- Given task -
Pull out every line in the material below that contains the word "icon".

- Source material -
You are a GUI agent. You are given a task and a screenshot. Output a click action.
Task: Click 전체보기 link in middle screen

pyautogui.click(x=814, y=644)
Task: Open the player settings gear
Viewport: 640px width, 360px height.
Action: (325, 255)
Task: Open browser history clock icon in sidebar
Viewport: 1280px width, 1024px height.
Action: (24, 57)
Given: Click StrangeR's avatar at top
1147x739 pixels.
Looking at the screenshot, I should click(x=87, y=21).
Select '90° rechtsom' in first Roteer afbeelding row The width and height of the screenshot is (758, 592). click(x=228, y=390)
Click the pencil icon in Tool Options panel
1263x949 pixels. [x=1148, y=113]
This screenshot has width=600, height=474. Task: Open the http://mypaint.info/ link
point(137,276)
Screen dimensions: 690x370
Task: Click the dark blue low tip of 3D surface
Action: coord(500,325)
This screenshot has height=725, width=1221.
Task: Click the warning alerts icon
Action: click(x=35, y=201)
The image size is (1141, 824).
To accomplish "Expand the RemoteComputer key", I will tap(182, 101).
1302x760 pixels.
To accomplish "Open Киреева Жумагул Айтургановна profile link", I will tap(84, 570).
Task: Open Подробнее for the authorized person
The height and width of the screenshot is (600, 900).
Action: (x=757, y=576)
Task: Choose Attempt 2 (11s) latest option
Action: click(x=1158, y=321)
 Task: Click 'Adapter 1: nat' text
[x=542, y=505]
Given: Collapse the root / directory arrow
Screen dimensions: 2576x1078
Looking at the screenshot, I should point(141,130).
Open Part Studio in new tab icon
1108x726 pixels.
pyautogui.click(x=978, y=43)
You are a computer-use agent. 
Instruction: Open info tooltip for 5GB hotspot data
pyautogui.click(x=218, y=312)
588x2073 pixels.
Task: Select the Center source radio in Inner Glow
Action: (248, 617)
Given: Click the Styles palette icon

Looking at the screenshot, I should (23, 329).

- Problem solution -
Task: Open browser history clock icon in sidebar
Click the pencil icon in Tool Options panel
Task: Click the warning alerts icon
Open Part Studio in new tab icon
Given: Click the Styles palette icon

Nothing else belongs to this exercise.